Output each line from the one that contains "Task: View transactions for Affiliate Name 2" to the final line of the data below, exactly, and include nothing else.

Dataset items
▶
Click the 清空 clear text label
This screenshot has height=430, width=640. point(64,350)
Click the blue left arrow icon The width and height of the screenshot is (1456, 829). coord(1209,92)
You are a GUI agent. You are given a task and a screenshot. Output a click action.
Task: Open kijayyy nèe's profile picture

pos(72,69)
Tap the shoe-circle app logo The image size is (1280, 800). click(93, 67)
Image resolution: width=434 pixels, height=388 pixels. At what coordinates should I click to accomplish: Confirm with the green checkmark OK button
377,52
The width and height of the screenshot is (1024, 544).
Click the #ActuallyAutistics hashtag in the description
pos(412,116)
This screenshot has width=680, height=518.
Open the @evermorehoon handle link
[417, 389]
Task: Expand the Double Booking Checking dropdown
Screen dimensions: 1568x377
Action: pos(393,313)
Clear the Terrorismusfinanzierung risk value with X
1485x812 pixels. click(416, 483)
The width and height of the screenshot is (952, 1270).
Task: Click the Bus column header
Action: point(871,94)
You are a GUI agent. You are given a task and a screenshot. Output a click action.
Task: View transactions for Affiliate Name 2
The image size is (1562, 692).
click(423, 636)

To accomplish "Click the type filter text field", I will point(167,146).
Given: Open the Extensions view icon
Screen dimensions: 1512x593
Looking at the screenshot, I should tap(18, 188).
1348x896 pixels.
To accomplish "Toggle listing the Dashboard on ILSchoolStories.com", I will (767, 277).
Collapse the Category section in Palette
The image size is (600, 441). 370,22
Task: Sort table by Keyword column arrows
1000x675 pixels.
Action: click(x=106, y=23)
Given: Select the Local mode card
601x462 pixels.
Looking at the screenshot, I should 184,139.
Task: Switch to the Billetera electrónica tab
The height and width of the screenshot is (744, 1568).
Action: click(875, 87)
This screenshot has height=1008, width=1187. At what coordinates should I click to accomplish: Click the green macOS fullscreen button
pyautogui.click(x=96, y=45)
◀
**Result of the task**
Task: View transactions for Affiliate Name 2
The image size is (1562, 692).
click(423, 636)

To accomplish "Click the type filter text field", I will point(167,146).
Given: Open the Extensions view icon
Screen dimensions: 1512x593
Looking at the screenshot, I should tap(18, 188).
1348x896 pixels.
To accomplish "Toggle listing the Dashboard on ILSchoolStories.com", I will (767, 277).
Collapse the Category section in Palette
The image size is (600, 441). 370,22
Task: Sort table by Keyword column arrows
1000x675 pixels.
Action: click(x=106, y=23)
Given: Select the Local mode card
601x462 pixels.
Looking at the screenshot, I should 184,139.
Task: Switch to the Billetera electrónica tab
The height and width of the screenshot is (744, 1568).
Action: click(875, 87)
This screenshot has height=1008, width=1187. At what coordinates should I click to accomplish: Click the green macOS fullscreen button
pyautogui.click(x=96, y=45)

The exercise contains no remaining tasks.